I do not mean to mince words with you but it was an argument from natural "revelation" not natural "theology."  There is in my mind a huge difference between the two.  Paul's argument is that people reject the natural revelation of God.  Therefore, any natural theology they build will be based on a rejection of some part or the whole of natural revelation.  In other words, any form of natural theology is at best bent, at worst fantasy, but all is flawed. 

This is why special revelation is necessary unto salvation.  Without it no one would be saved, without it know one would understand the truth (I know I just loaded the guns and painted a target on myself and if necessary we can discuss the Biblical idea of truth.  Simply stated truth is creation understood as it represents an attribute of the glory of God, which He intended it to represent.  Okay maybe not that simple). 

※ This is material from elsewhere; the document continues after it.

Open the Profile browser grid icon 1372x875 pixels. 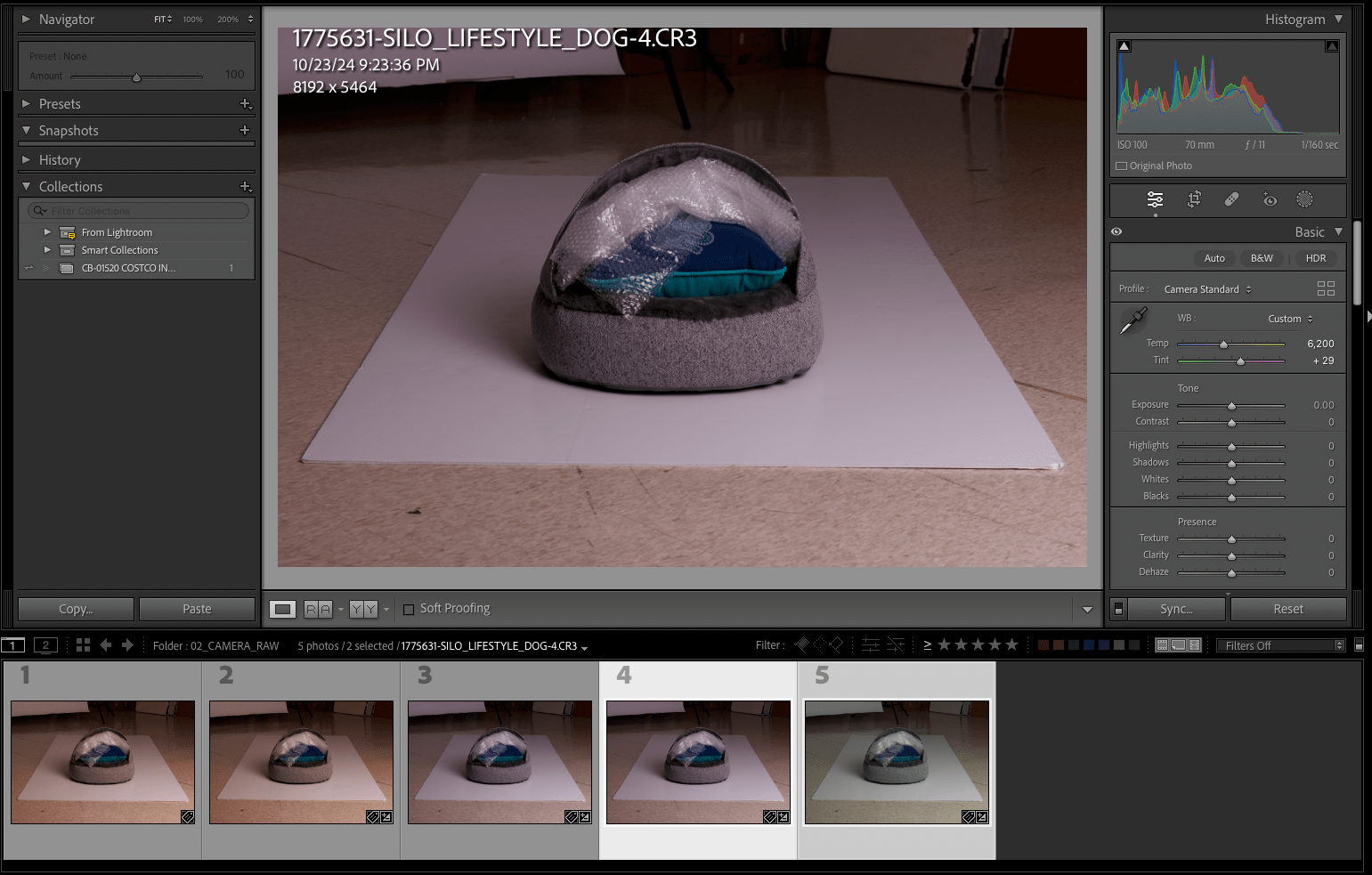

I am assuming the fallacy you referred to is the circular one.  To this I would say, Logic (as a system by itself - not grounded in the God it represents) is circular and faith based.  The laws of logic are metaphysical and therefore are assumed true by experimentation of a circular kind (logic and human reason proving logic and human reason by a reasoned logical argument).  This is limited to the sphere and data available at the time (life time).  One cannot examine all possibilities of A equals not A to say it is impossible.  Therefore, the circular argument attack against, the Bible is the word of God because it says so therefore it is infallible, is not really as scary as it first seems.

I apologize for going way off topic.  I hope this clears some positions that were presented in this stream that may have been placed in a bad light.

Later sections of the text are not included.